> [What to produce]:
Extract from the entries below, exactly as given, only the lines from the line containing "Edit the UMASK container variable" to the line containing "Open Короткие ссылки", both lines included.

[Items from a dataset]
[Start of section]

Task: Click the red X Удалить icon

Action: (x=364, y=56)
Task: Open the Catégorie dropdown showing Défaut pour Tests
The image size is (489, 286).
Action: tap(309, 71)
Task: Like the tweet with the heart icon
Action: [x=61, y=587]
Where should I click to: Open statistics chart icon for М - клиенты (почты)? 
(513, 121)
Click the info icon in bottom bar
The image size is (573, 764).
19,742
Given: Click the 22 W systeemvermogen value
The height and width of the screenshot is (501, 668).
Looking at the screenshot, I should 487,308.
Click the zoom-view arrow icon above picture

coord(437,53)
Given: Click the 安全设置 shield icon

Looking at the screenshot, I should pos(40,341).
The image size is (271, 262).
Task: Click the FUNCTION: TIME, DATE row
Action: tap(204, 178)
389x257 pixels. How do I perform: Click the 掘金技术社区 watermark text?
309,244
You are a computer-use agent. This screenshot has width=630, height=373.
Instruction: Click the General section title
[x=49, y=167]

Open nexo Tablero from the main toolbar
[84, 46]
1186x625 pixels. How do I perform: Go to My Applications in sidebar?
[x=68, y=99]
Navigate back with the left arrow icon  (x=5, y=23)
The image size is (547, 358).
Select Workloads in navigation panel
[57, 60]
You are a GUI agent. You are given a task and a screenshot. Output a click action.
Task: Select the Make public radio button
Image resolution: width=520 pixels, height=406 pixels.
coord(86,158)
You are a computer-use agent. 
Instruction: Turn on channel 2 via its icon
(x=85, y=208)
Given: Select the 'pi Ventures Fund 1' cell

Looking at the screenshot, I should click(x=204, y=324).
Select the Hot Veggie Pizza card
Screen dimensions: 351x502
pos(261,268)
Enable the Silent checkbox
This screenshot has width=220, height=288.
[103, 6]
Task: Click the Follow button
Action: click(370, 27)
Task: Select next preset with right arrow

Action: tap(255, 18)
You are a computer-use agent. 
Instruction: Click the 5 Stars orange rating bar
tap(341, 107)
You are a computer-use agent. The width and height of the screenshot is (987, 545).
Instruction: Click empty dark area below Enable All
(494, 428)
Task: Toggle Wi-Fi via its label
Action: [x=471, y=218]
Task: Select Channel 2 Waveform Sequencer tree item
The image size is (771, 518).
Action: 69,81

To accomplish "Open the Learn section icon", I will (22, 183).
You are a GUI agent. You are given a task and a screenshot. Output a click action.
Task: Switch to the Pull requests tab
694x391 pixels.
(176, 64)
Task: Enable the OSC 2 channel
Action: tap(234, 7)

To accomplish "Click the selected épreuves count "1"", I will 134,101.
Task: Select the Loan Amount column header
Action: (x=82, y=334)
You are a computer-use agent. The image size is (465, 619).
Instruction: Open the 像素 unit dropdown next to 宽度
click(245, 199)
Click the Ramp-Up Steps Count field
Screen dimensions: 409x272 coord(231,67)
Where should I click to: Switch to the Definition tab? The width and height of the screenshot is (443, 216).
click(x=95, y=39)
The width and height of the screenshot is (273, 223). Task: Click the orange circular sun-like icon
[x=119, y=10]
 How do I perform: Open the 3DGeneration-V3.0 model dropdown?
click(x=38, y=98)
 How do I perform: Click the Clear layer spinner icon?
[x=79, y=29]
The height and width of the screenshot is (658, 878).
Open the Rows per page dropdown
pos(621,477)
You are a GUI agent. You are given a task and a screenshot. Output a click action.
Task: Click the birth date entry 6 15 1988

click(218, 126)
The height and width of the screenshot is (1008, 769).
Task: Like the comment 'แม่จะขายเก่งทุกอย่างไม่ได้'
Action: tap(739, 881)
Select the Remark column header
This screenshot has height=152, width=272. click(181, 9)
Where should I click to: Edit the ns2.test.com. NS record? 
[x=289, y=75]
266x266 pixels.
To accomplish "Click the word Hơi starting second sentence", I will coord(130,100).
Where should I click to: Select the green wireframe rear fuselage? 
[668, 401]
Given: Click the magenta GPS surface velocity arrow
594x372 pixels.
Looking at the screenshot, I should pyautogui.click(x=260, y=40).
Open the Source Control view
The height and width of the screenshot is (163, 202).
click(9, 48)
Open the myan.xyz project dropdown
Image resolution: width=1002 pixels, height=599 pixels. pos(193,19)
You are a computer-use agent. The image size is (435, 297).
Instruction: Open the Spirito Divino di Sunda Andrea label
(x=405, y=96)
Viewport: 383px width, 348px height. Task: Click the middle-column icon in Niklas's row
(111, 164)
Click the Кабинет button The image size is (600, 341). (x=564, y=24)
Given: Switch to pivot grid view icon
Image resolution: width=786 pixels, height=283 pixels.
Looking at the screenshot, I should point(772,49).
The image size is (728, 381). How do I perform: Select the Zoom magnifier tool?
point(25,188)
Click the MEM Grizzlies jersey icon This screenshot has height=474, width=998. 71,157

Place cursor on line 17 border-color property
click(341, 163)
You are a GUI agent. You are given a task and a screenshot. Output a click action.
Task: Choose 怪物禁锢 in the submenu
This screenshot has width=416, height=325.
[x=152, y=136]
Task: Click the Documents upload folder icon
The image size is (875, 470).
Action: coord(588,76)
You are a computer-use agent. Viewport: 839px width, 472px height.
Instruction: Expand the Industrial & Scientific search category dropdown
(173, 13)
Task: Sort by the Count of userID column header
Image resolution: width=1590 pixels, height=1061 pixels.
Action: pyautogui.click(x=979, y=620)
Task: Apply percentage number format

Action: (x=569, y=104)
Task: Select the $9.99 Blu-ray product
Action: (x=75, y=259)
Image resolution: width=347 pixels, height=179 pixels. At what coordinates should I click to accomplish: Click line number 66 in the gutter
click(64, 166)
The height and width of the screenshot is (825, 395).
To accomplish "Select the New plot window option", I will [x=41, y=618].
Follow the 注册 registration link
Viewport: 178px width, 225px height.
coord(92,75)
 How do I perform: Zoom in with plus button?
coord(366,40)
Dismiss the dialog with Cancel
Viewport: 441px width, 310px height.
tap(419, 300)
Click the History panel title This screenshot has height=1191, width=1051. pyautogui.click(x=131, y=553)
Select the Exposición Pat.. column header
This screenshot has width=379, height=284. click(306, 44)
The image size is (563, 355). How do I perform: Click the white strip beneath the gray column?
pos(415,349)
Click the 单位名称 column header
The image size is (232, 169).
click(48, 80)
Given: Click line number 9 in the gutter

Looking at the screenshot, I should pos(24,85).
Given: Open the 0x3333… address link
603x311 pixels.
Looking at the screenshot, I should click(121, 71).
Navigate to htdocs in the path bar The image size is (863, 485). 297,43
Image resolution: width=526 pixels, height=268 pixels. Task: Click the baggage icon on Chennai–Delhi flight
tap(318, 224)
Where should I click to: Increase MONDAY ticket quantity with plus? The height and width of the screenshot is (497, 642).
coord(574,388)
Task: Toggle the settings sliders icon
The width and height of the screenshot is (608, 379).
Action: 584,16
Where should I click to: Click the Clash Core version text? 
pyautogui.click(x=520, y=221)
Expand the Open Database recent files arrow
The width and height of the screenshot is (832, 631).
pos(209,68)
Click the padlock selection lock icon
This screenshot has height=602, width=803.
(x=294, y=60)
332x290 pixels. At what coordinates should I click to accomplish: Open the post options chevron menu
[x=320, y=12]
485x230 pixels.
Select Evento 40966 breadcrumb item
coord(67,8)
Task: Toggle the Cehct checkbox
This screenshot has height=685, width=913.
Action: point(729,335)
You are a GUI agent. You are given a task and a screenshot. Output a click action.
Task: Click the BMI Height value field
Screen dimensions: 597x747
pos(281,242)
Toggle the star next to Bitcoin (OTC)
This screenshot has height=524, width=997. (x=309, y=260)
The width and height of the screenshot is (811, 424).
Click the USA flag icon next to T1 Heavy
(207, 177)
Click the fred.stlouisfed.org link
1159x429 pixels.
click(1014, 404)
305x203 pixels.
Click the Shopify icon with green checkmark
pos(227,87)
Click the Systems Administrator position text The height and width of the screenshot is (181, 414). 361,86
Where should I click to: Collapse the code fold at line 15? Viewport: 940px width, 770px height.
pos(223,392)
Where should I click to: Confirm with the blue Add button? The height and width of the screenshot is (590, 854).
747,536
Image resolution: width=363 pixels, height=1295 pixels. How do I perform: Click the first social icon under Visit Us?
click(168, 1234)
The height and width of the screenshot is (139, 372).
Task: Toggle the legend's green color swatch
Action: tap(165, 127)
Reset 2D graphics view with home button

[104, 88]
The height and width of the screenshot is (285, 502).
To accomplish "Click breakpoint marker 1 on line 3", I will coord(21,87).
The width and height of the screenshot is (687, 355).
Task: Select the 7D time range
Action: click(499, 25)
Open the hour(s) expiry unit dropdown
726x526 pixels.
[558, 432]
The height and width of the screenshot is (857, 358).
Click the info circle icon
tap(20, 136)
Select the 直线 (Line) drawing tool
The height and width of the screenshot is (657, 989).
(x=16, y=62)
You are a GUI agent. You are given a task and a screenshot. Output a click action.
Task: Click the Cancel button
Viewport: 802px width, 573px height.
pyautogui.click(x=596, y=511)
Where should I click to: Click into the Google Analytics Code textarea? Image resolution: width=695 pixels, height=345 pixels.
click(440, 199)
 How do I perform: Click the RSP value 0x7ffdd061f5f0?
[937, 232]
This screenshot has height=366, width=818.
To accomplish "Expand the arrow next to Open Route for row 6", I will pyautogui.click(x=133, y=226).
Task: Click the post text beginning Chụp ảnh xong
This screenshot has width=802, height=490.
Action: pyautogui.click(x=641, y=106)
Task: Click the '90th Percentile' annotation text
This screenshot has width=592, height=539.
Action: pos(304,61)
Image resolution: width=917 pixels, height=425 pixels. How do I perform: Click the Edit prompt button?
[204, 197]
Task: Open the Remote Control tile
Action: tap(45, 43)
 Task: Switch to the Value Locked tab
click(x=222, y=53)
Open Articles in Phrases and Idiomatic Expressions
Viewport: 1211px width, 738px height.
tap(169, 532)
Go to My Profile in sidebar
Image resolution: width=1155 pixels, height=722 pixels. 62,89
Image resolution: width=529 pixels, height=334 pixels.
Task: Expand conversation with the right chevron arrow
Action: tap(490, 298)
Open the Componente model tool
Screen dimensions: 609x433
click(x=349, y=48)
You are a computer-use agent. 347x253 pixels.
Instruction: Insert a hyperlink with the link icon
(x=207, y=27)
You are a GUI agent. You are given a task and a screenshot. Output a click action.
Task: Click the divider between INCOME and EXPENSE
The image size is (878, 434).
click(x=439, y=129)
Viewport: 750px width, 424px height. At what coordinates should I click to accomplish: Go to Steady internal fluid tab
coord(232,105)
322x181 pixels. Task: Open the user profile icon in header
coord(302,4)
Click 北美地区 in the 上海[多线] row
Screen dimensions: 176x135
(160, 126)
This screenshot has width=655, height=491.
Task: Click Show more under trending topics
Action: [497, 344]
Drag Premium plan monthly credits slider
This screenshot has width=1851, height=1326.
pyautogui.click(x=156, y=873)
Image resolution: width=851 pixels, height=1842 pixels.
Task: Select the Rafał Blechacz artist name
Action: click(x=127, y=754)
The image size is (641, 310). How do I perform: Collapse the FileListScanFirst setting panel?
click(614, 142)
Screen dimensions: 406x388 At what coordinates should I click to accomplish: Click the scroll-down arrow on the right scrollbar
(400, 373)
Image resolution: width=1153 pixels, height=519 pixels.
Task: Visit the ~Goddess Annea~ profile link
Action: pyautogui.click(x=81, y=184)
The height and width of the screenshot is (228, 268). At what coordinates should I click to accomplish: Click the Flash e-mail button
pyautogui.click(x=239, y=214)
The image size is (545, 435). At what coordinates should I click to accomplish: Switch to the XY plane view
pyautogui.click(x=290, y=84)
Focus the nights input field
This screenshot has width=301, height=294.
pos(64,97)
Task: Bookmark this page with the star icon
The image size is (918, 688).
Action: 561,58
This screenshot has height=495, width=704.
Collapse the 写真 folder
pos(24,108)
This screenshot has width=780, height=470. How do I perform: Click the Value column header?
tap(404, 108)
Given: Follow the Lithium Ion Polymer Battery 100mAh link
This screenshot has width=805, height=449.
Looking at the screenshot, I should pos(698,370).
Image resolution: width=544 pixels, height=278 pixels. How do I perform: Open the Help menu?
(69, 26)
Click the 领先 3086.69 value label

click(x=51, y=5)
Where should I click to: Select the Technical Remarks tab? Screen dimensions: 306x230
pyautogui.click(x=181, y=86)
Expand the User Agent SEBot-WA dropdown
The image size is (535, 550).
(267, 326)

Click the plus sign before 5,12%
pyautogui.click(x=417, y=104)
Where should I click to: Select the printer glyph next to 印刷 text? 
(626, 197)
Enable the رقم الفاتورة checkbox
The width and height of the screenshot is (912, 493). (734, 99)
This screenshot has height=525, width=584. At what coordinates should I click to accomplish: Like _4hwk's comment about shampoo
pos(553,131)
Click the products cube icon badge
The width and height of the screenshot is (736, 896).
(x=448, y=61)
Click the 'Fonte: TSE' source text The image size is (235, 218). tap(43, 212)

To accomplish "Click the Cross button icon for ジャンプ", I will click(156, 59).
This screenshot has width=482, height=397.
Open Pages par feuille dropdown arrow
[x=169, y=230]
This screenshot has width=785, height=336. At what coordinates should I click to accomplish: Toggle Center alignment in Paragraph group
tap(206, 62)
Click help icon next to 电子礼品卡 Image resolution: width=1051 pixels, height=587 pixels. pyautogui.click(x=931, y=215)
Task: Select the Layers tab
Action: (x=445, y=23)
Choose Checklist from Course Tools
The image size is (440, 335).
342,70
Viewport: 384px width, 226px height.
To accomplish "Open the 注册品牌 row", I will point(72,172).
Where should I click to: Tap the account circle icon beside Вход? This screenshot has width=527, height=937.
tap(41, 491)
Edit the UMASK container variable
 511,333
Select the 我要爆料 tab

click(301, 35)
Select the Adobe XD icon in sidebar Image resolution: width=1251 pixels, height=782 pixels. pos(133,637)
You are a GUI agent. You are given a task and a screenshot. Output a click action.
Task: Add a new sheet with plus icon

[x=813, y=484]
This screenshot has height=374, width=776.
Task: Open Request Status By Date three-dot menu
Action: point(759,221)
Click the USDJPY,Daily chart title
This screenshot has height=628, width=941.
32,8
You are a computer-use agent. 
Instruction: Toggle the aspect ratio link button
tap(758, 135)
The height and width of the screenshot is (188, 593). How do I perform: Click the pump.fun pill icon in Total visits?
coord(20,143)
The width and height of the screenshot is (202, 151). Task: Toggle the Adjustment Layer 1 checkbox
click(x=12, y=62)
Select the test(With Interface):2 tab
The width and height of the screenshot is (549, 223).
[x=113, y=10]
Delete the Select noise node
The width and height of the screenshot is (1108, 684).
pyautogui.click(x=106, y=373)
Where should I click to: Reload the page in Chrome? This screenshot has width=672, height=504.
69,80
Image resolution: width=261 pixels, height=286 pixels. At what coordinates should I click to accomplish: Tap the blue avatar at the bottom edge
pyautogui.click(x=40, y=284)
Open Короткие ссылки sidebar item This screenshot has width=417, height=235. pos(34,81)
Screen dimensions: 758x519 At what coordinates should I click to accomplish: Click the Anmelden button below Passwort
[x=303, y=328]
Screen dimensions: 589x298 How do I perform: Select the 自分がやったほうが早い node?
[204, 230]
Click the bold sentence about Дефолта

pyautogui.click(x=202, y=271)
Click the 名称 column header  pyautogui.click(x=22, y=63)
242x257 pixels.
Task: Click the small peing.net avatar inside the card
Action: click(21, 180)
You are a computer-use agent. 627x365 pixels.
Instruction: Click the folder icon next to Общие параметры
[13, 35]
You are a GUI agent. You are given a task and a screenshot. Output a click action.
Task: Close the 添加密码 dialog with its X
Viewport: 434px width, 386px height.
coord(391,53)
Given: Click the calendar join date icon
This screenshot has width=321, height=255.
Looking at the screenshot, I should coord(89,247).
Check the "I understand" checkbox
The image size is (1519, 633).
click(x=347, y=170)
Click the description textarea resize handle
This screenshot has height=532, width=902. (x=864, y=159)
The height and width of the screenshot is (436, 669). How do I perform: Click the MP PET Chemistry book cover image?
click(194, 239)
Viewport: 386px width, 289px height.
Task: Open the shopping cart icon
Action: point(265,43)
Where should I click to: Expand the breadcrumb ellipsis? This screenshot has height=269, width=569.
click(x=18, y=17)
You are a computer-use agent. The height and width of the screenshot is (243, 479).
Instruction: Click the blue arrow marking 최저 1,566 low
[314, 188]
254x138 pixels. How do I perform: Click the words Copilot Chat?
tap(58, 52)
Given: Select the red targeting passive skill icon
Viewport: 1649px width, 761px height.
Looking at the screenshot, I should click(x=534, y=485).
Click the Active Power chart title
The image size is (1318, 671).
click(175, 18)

[End of section]

> [Result for this task]:
Edit the UMASK container variable
 511,333
Select the 我要爆料 tab

click(301, 35)
Select the Adobe XD icon in sidebar Image resolution: width=1251 pixels, height=782 pixels. pos(133,637)
You are a GUI agent. You are given a task and a screenshot. Output a click action.
Task: Add a new sheet with plus icon

[x=813, y=484]
This screenshot has height=374, width=776.
Task: Open Request Status By Date three-dot menu
Action: point(759,221)
Click the USDJPY,Daily chart title
This screenshot has height=628, width=941.
32,8
You are a computer-use agent. 
Instruction: Toggle the aspect ratio link button
tap(758, 135)
The height and width of the screenshot is (188, 593). How do I perform: Click the pump.fun pill icon in Total visits?
coord(20,143)
The width and height of the screenshot is (202, 151). Task: Toggle the Adjustment Layer 1 checkbox
click(x=12, y=62)
Select the test(With Interface):2 tab
The width and height of the screenshot is (549, 223).
[x=113, y=10]
Delete the Select noise node
The width and height of the screenshot is (1108, 684).
pyautogui.click(x=106, y=373)
Where should I click to: Reload the page in Chrome? This screenshot has width=672, height=504.
69,80
Image resolution: width=261 pixels, height=286 pixels. At what coordinates should I click to accomplish: Tap the blue avatar at the bottom edge
pyautogui.click(x=40, y=284)
Open Короткие ссылки sidebar item This screenshot has width=417, height=235. pos(34,81)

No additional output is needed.